SUPPLIED MATERIAL Block Start

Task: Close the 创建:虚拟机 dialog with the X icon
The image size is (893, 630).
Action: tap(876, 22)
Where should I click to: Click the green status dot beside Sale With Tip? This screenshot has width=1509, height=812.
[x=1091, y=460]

SUPPLIED MATERIAL Block End
SUPPLIED MATERIAL Block Start

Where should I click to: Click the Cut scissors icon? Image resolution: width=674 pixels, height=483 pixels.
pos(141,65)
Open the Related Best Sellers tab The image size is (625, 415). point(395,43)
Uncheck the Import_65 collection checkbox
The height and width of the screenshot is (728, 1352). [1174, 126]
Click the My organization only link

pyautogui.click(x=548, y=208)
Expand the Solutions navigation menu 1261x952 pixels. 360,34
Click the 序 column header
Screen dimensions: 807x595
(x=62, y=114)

SUPPLIED MATERIAL Block End

* **TASK DESCRIPTION**
Return only the part of the records above that opens with the line containing "Where should I click to: Click the Cut" and closes with the line containing "Open the Related", ends included.

* **ANSWER TO THIS PROBLEM**
Where should I click to: Click the Cut scissors icon? Image resolution: width=674 pixels, height=483 pixels.
pos(141,65)
Open the Related Best Sellers tab The image size is (625, 415). point(395,43)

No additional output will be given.